I've suggested that he change his jersey number, if for nothing else just to see what happens on the General board as a result.


----------



## shobe42 (Jun 21, 2002)

i liek what kobe says about hoping to go back to not having to score... not that it surprises me b/c Kobe has always been about the win... but it's nice to hear...


----------



## Shady* (Jul 3, 2005)

The hall of fame is 'so gone?' Whats that supposed to mean?

I love how Kobe and everyone else still thinks he won't beat 81. :biggrin: 

Wilt, YOU'RE NEXT!


----------



## Brian34Cook (Mar 26, 2003)

What I think he meant, is the stuff going into the HOF is already done and over and he's focused on the next game?


----------



## Unique (Apr 13, 2005)

Ahh I bet Kobe's enjoying these 4 days off....


----------



## essaywhuman (Aug 10, 2005)

MC AK said:


> The hall of fame is 'so gone?' Whats that supposed to mean?
> 
> I love how Kobe and everyone else still thinks he won't beat 81. :biggrin:
> 
> Wilt, YOU'RE NEXT!


He's talking about his shoes.
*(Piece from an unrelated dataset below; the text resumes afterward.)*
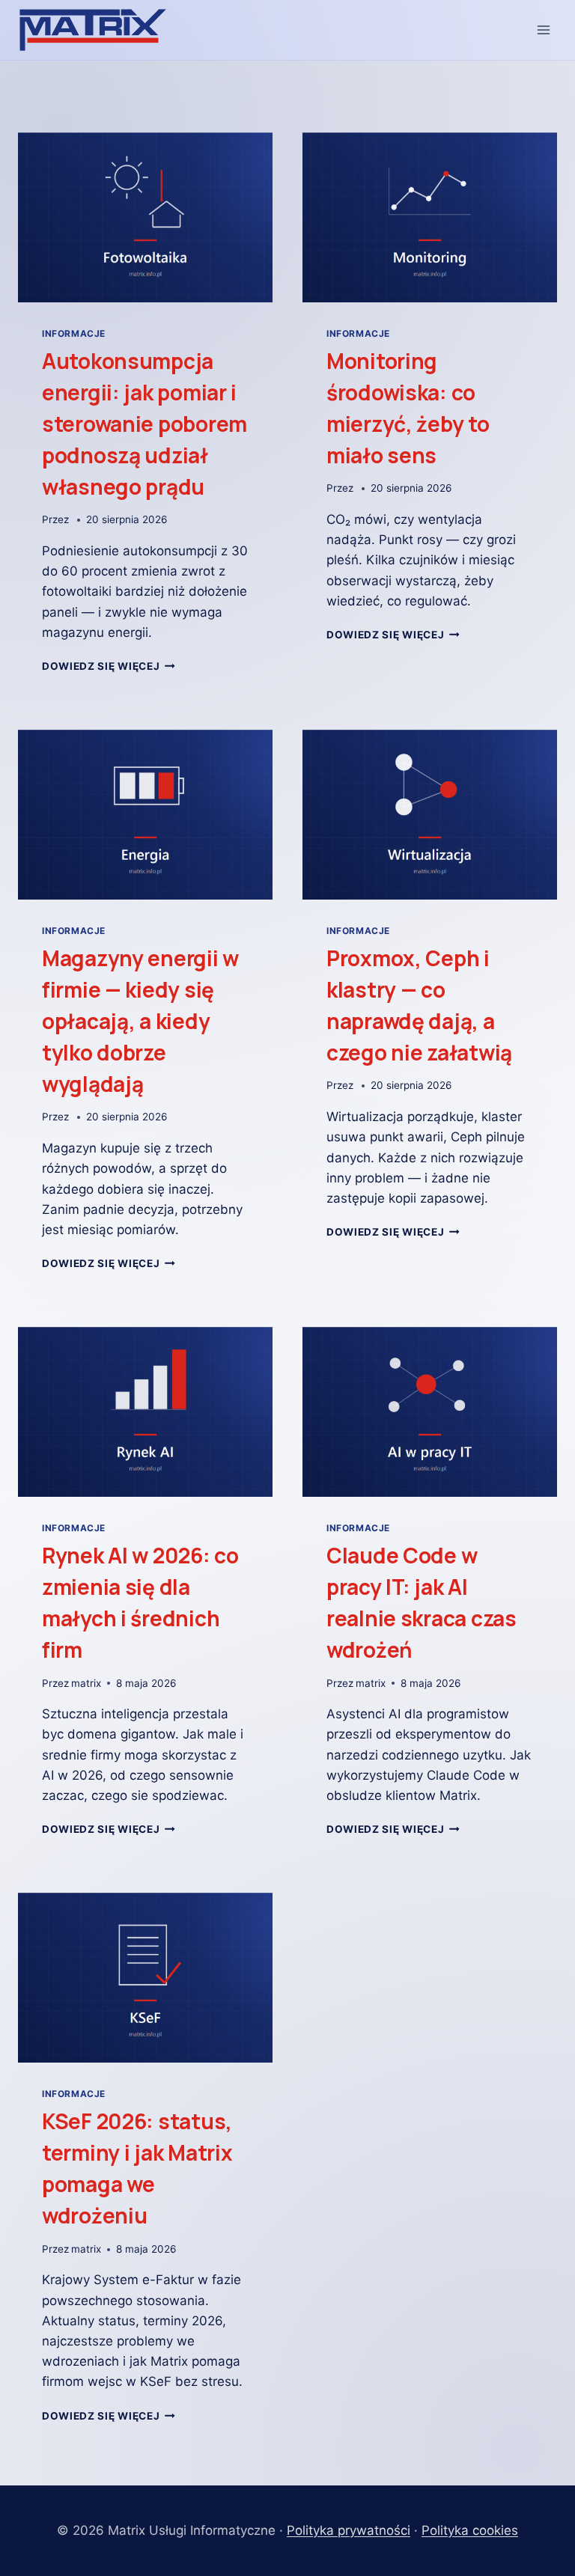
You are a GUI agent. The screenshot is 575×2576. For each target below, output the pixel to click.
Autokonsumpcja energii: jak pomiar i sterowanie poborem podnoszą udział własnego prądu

The HOF wanted his shoes after the game and he said "they are (as in his shoes" so gone"


----------



## One on One (Dec 12, 2004)

He should definitely change his # to 81, but I don't know if that'd help his image lol.


----------



## DANNY (Aug 9, 2005)

i want his shoes


----------



## Sean (Jun 7, 2002)

SHOES WANTED

Bryant said one of the calls he fielded after his record night was from officials at the Basketball Hall of Fame in Springfield, Mass. *He said he thought they might want his jersey or perhaps shorts, so he quickly put those aside after the game.*

"But they want the shoes. That's really, really cool. That's not something I ever thought about," Bryant said.

Are you going to send them?

"Pfff. The Hall of Fame, you serious? They are so gone," he said.


----------



## City_Dawg (Jul 25, 2004)

shobe42 said:


> i liek what kobe says about hoping to go back to not having to score... not that it surprises me b/c Kobe has always been about the win... but it's nice to hear...


Too bad people wont believe it


----------



## Whack Arnolds (Dec 5, 2005)

MC AK said:


> The hall of fame is 'so gone?' Whats that supposed to mean?


The NBA called Kobe, and asked if they could have his shoes placed in the HOF immedietly, Kobe responded with : "Are you serious, of course, they're so gone." As in he is sending them already cause he is so excited...


----------



## Wilmatic2 (Oct 30, 2005)

This thread got me laughing with all the confusion.


----------